**What needs to be done**
In the items from the line with "Where should I click to: Open" to the line with "Action: click(62, 128)", substitute "button" for every "icon" and give those lines again with nothing else changed. Leave the pictures out of your answer.

**Material shown**
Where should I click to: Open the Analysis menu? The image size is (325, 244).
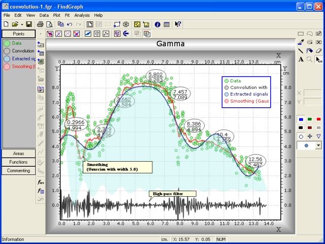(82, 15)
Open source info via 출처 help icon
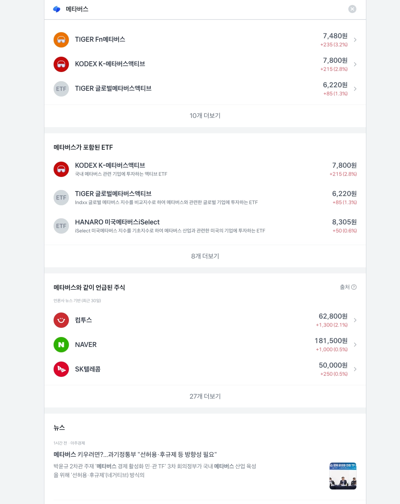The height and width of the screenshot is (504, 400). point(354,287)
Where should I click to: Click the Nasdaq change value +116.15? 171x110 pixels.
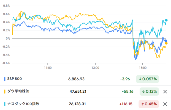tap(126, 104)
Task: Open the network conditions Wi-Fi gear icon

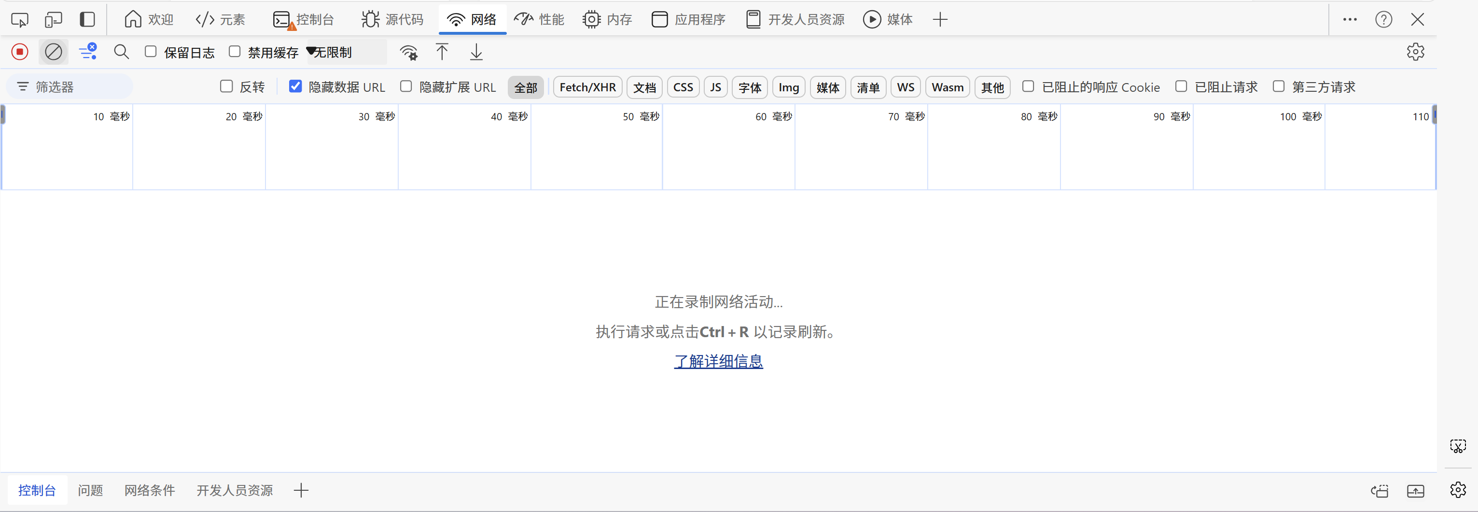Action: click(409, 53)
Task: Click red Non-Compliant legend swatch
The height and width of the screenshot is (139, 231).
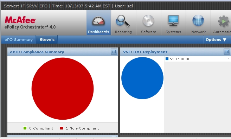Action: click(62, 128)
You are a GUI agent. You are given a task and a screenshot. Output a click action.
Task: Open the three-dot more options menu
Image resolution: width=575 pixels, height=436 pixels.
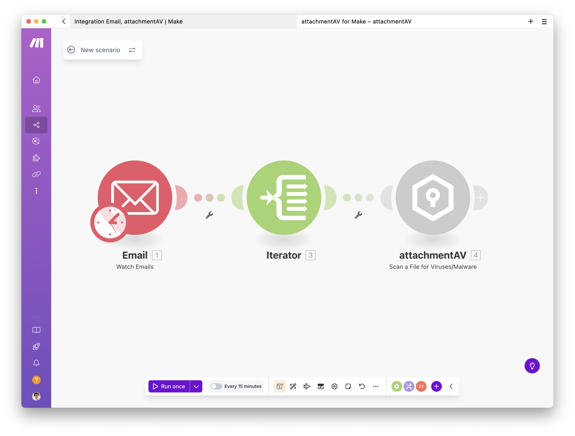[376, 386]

==

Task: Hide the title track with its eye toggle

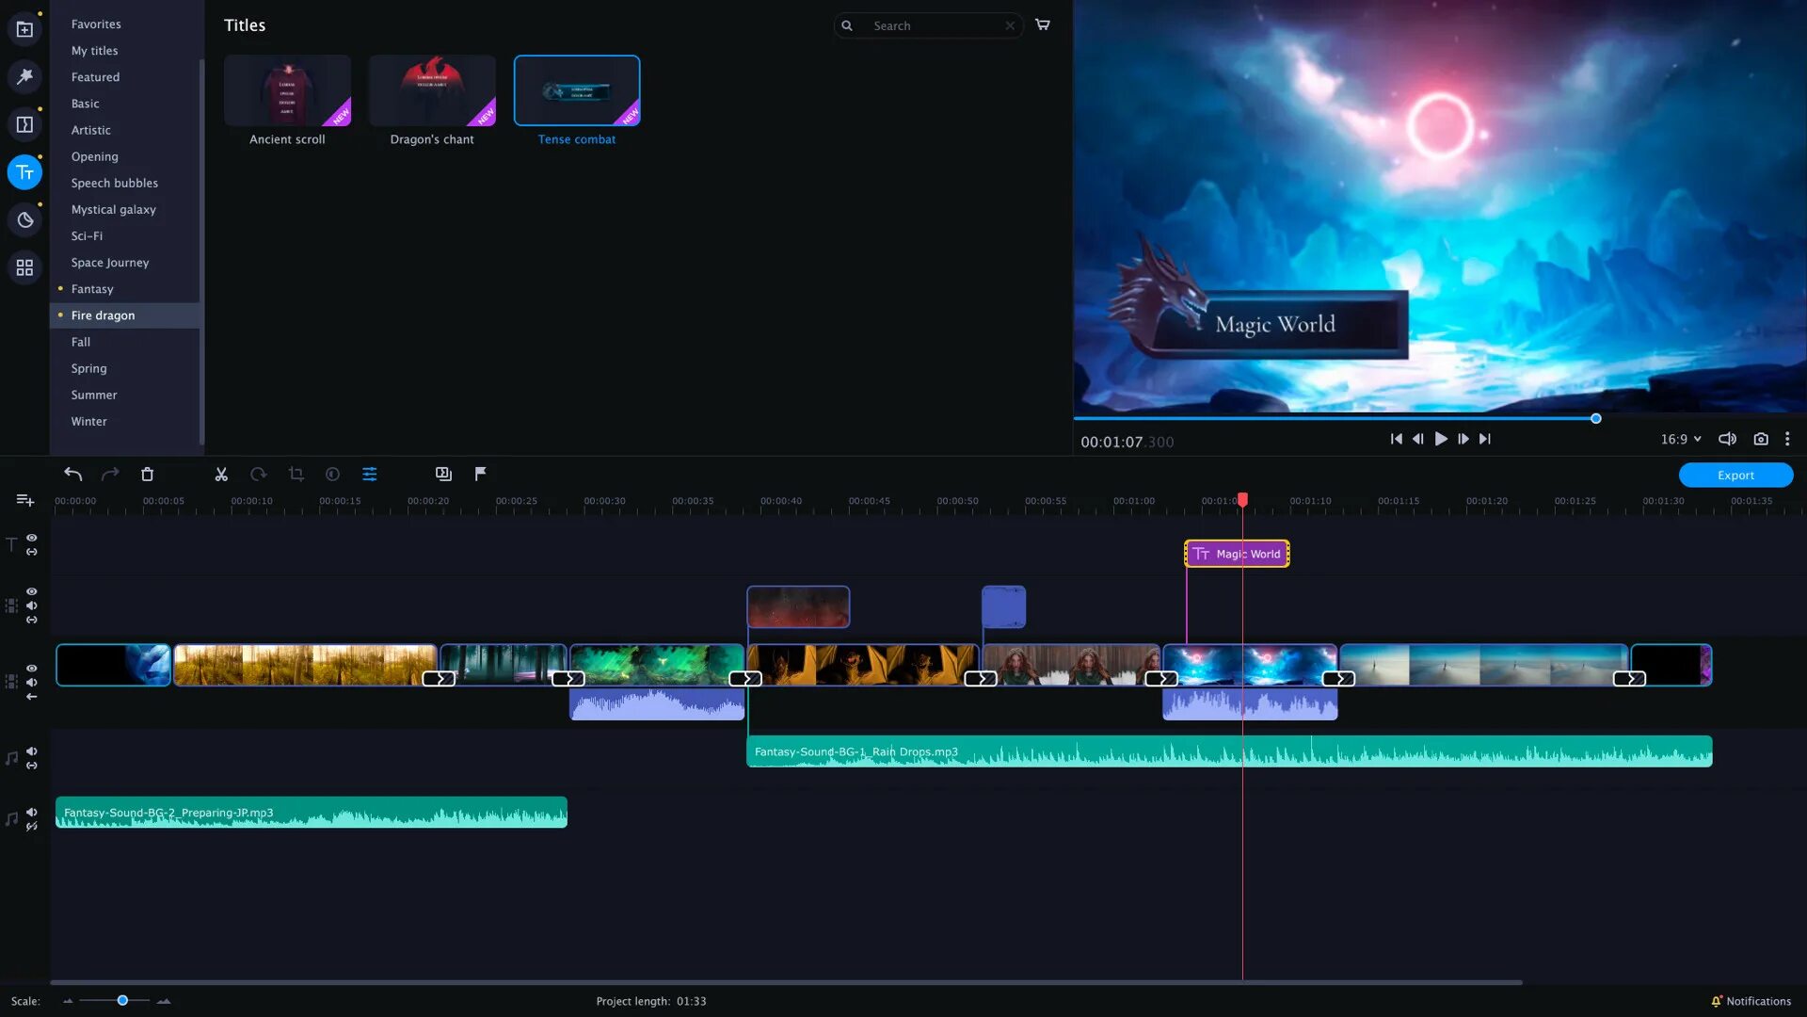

**Exercise answer**
Where should I click to: Open the Analysis menu? The image size is (325, 244).
(82, 15)
Open source info via 출처 help button
The height and width of the screenshot is (504, 400). point(354,287)
Where should I click to: Click the Nasdaq change value +116.15? 171x110 pixels.
tap(126, 104)
Task: Open the network conditions Wi-Fi gear button

Action: click(409, 53)
Task: Click red Non-Compliant legend swatch
The height and width of the screenshot is (139, 231).
Action: click(62, 128)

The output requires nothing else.